When’s the last time a newspaper story about sports caused people to put down their morning coffee and burst into tears? Or applaud the columnist – and subject – with a virtual standing ovation? Readers of a Boston Globe column did both last week. What caused the tears and applause? Not a death-defying feat of physical strength, or a landmark win during NCAA March Madness (is there any other sport besides basketball happening right now?), but a simple story about high school girls playing hockey and displaying great sportsmanship.
It was the end of a 100-game winning streak for St. Mary’s, which writer Kevin Cullen calls “the gold standard for high school girls hockey in Massachusetts.” The “barn-burner” Division 1 quarterfinal game ended with a victorious Hingham High girls squad in a scene he describes as cinematic; the Hingham sophomore, Jane Freda, who’d tied the game to go into overtime, “whisked down ice on a breakaway. If it were a movie, it would have been filmed in slow-motion, with a Rocky-like soundtrack, trumpets blaring. Freda deked just enough to get St. Mary’s goalie Sarah Foss to open her pads ever so slightly and the winning goal slid between and into the back of the net.”
But the real win, he says, happened after the game, when the Hingham girls, who had continually lost against St. Mary’s, could have thrown themselves into a well-deserved “pig pile” on the ice or whooped it up in the parking lot. But they didn’t.
And they got what most people would call the biggest payoff of the night, when St.
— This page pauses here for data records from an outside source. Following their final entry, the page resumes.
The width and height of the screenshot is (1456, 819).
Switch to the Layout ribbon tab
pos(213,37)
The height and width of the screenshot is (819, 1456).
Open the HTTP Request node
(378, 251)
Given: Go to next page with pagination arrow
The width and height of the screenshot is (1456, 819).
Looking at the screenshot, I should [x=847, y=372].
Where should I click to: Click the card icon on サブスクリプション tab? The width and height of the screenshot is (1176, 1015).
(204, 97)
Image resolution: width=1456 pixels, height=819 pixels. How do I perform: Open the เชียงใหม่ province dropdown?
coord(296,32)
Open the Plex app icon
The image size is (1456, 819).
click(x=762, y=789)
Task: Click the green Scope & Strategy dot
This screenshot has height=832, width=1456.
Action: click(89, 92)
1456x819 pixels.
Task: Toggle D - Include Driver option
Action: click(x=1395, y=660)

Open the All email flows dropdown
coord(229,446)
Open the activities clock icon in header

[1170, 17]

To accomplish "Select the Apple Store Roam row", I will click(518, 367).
Mary’s captain Sabrina Iannetti boarded their bus to congratulate them. “That was a great game,” she said. “If anyone was going to beat us, we’re glad it was you. We respect you all so much.’’
Cullen added that St. Mary’s would be cheering for Hingham in the semifinals (which they won three days later), and would see them all the way through the finals, which they won last Sunday. As Hingham coach Tom Findlay told the Hingham Journal after the semifinal game, “Sometimes the good guy does win. They’re good kids.”
To us, it looks like everybody had a win. Well done, girls.